Open a shop to do a small business, "five musts" and "five nos" help you avoid detours on the road of entrepreneurship

  1. Don't borrow a lot. To start a business and be a boss, you should do it according to your own situation and not take too much loan. Too many loans are risky. The psychological pressure of starting a business is very high, which is extremely detrimental to the normal development of abilities.

  2. Don't be greedy at the beginning. Just like learning how to swim, a new owner must go to the shallow water to practice a few times, and then go to the big river and sea to enjoy the fun of fighting the wind and waves. When you are aiming at a certain project, it is best to intervene in moderation, to understand and understand the market with a relatively small investment, and when you think you are sure, invest a lot and give it a shot. Don't think that the investment is too small and the profit is meager. You must know that "the boat is small and it is easy to turn around". Even if there is a mistake, there is still a chance to recover.

4, do not believe in profiteering.

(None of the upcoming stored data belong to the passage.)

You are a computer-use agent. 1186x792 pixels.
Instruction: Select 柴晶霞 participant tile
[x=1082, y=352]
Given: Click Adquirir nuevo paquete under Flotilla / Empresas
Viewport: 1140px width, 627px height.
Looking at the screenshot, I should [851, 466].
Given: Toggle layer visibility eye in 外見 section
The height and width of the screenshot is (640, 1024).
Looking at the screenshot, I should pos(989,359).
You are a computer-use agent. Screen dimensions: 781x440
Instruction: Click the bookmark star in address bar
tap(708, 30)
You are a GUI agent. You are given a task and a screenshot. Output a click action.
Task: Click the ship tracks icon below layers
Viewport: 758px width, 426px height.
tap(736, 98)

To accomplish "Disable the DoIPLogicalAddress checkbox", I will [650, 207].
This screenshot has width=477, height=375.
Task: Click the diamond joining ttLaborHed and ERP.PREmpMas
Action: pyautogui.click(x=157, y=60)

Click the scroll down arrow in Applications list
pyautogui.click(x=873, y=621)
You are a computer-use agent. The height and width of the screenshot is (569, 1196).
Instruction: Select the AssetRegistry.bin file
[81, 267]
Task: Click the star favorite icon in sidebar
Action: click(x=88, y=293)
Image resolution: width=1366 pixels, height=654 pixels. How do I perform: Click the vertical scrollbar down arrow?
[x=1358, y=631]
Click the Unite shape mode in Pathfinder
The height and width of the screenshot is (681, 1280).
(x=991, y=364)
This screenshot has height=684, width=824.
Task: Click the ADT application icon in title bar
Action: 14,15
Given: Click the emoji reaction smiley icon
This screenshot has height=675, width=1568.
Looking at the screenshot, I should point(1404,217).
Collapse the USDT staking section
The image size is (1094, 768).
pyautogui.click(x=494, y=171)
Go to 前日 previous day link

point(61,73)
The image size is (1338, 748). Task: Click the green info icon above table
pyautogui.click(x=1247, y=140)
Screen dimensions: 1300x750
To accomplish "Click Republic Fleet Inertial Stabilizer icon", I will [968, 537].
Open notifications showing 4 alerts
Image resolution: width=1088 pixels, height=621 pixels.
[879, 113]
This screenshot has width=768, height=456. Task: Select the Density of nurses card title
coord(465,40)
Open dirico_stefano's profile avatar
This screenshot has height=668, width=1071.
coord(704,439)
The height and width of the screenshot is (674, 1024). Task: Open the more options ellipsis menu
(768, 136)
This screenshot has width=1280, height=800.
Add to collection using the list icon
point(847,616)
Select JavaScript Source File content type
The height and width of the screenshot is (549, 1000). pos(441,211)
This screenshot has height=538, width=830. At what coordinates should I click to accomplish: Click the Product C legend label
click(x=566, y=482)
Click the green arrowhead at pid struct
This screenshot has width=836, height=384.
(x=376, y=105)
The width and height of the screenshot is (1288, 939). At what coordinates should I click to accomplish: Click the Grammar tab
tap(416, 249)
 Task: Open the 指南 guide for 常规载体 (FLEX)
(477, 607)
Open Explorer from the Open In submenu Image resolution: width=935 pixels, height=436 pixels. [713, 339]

The profit rate of investment, under certain social and economic conditions, is generally at a fluctuating but relatively stable level. Profits from investment projects can be high or low, but not outrageously high. Anyone who advocates huge profits must be deceived. Beware of being deceived.

  1. Don't give up any opportunity to make money. A successful boss is never indecisive when making investment decisions. When it's time to make a move, make a move, a year earlier than others is a year, and a day earlier is a day. Seize every opportunity to make money, even if it is a small opportunity.